═══ Given records

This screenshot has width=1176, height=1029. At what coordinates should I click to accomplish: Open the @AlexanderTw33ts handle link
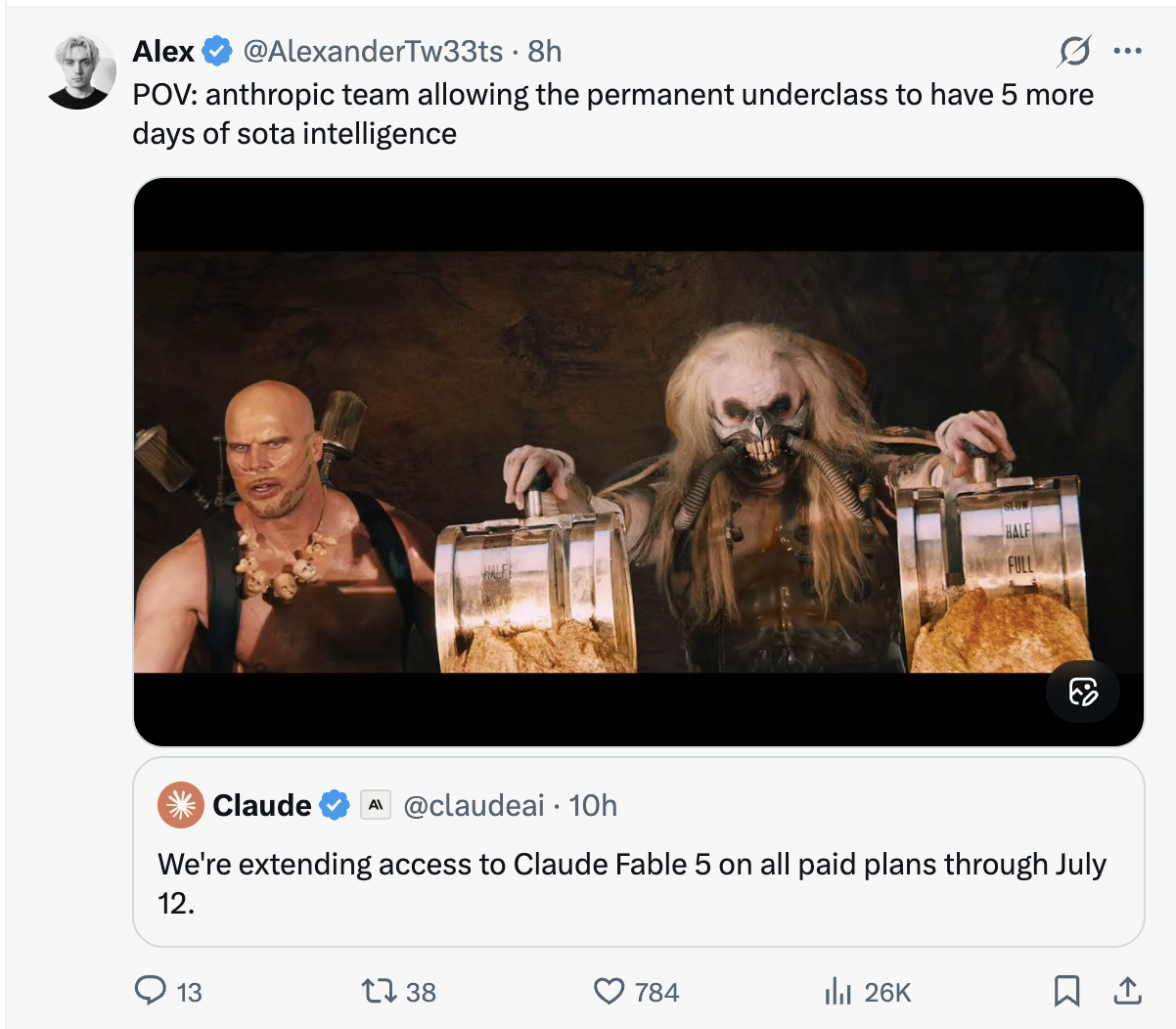point(373,51)
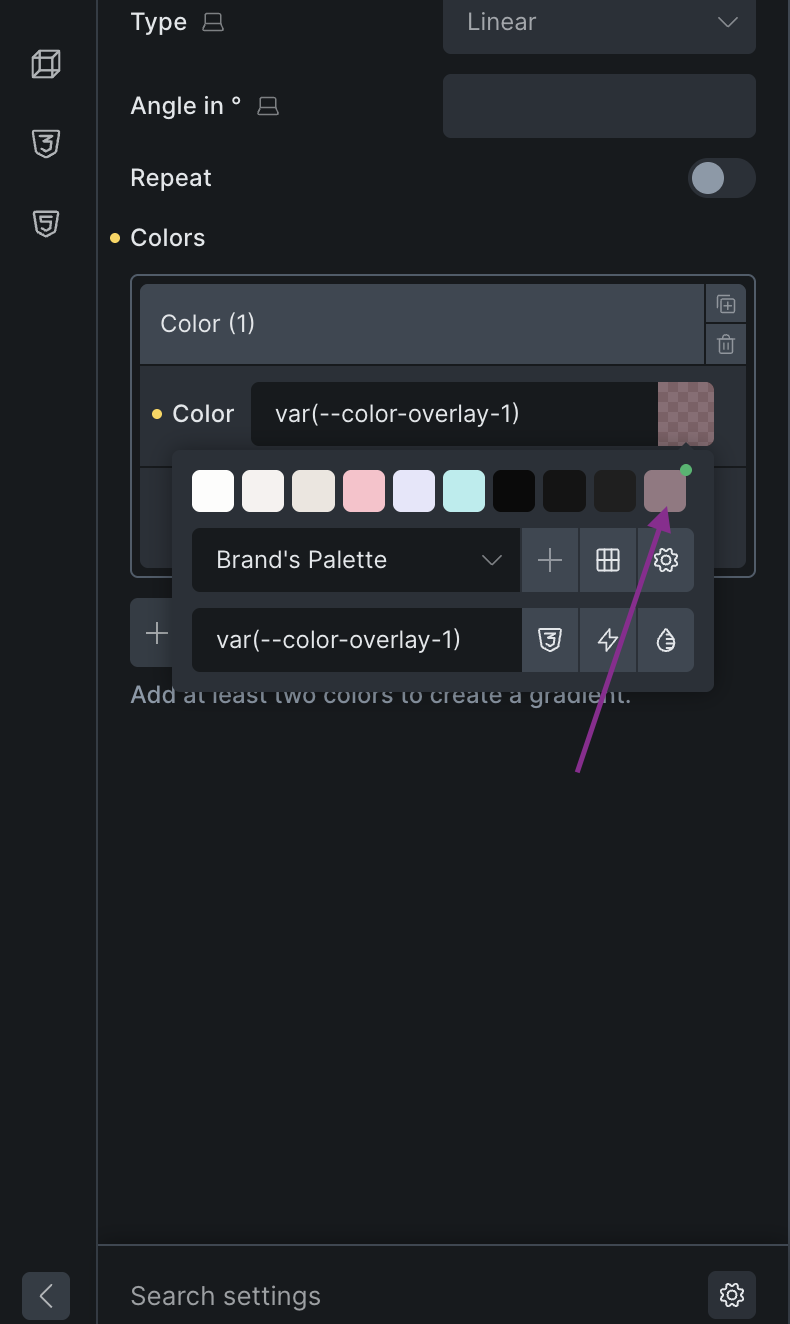Click the droplet opacity icon
This screenshot has width=790, height=1324.
pyautogui.click(x=666, y=640)
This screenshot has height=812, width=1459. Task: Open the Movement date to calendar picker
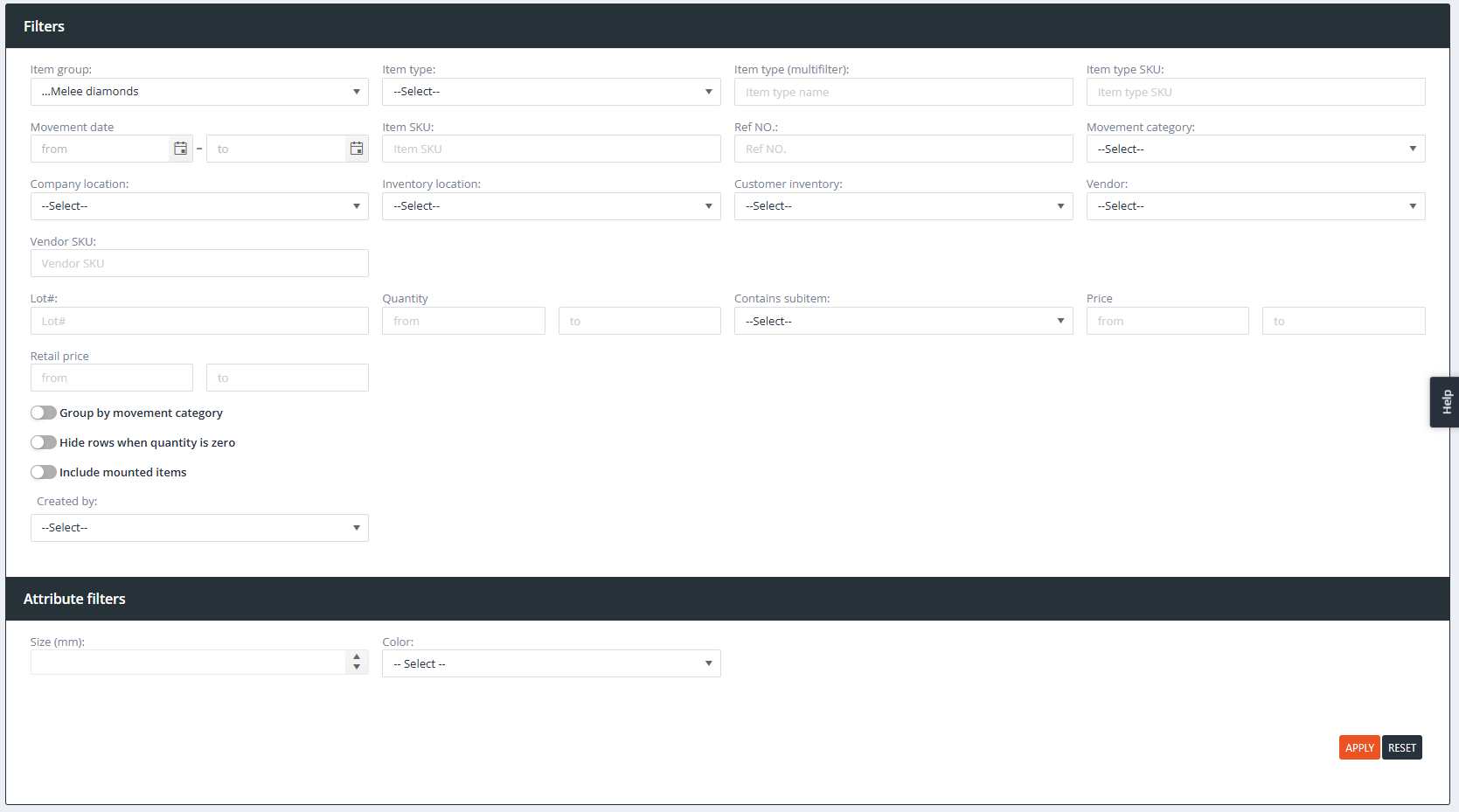pos(357,149)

══════

Work instruction:
Transcribe the entries above word for word, but leave every picture out of your copy.

Result of this exercise:
This screenshot has width=1176, height=1029. At what coordinates should I click to accomplish: Open the @AlexanderTw33ts handle link
point(373,51)
Click the droplet opacity icon
This screenshot has width=790, height=1324.
pyautogui.click(x=666, y=640)
This screenshot has height=812, width=1459. Task: Open the Movement date to calendar picker
pos(357,149)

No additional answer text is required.